On 1 November last year, new primary legislation, the Rating (Property in Common Occupation) and Council Tax (Empty Dwellings) Act 2018, received Royal Assent. Where applied it could reverse the valuation implications of the Supreme Court's decision in Woolway(Appellant) v Mazars (Respondent)  UKSC 53. This case is considered the most relevant precedent in determining the correct unit of assessment, which is otherwise known as the hereditament, and which gave rise to the term 'staircase tax'. The Act aims to allow premises that, while physically contiguous, would under the decision form separate hereditaments, to be treated as a single assessment.
The accompanying regulations therefore provide, under specific circumstances, for further appeal under the 2010 rating list as result of the Act coming into force. This ability to lodge new appeals under a rating list that had been closed is, as far as I am aware, unprecedented. Following the recent switch to three-yearly revaluations in England, it is likely to result in the valuation officer maintaining three rating lists at once by 2021 and simultaneously gearing up for a fourth. This underlines the importance of ensuring the Valuation Office Agency (VOA) has adequate resources.
The commencement of the 2017 revaluation in England also introduced an entirely new appeal system – check, challenge, appeal (CCA) – that necessitated significant regulatory amendment by way of the statutory instrument the Non-Domestic Rating (Alteration of Lists and Appeals) (England) (Amendment) Regulations 2017 and the Valuation Tribunal for England (Council Tax and Rating Appeals) (Procedure) (Amendment) Regulations 2017.
Although the fundamental single right of appeal under the same specific grounds remains, CCA was ostensibly conceived to fix what was perceived by many toward the end of the previous 2010 rating list to be a broken system because a large percentage of appeals or proposals lodged with the VOA were not being settled without involvement of the Valuation Tribunal. Under the previous system, appeals would be listed for hearing automatically once a statutory time period expired.
Consequently, the burden of administering appeals, most of which would not result in a hearing, was being felt too keenly for what was only intended as a recourse after proper negotiation between parties had been exhausted.
In order to stem the flow of unnecessary cases, the new process therefore aims to:
As a result, the ratepayer must register with the VOA via an online portal using a Government Gateway ID, which requires a National Insurance number and leads to delays when ratepayers and landlords are based outside the UK. The ratepayer is then required to provide proof of their interest in the relevant property – usually a copy of the rate demand – allowing them to claim the corresponding assessment. Only when the VOA processes this can the ratepayer nominate a professional adviser, should they wish to, using a unique agent code. The adviser can then take formal action in respect of their client's assessment.
After factual matters pertaining to the hereditament in question and the wider property have been confirmed, a challenge can be lodged; in most cases this must be done within four months. At this stage, the statute directs that the valuation officer receive a fully developed case citing all relevant evidence. The ratepayer still has to prove that their assessment is inaccurate. However, the VOA has up to 18 months to consider a challenge, in which time they might ask for further information or enter into discussion with the relevant party, before issuing a decision notice. This may or may not result in a rating list alteration.

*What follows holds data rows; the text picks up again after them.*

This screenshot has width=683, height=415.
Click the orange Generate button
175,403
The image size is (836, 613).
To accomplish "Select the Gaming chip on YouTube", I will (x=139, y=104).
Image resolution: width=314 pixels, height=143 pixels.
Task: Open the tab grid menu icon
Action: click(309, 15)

Only when a decision notice has been issued – or failed to be issued – within 18 months can a formal appeal be made to the Valuation Tribunal. The unrepresented ratepayer may thus think the requirements of CCA are at best off-putting and at worst an almost insurmountable hurdle; though it should be noted that a decision notice may be forthcoming far sooner.
Thus far, VOA statistics indicate that many checks are being resolved swiftly although the system is still at an early stage of operation so it may be hard to draw conclusions. The complexity of the mandatory electronic interfaces and regulation that underpins them remains, but the VOA is working to speed up data input. Users should check the agency's targets and give feedback when it does not meet them.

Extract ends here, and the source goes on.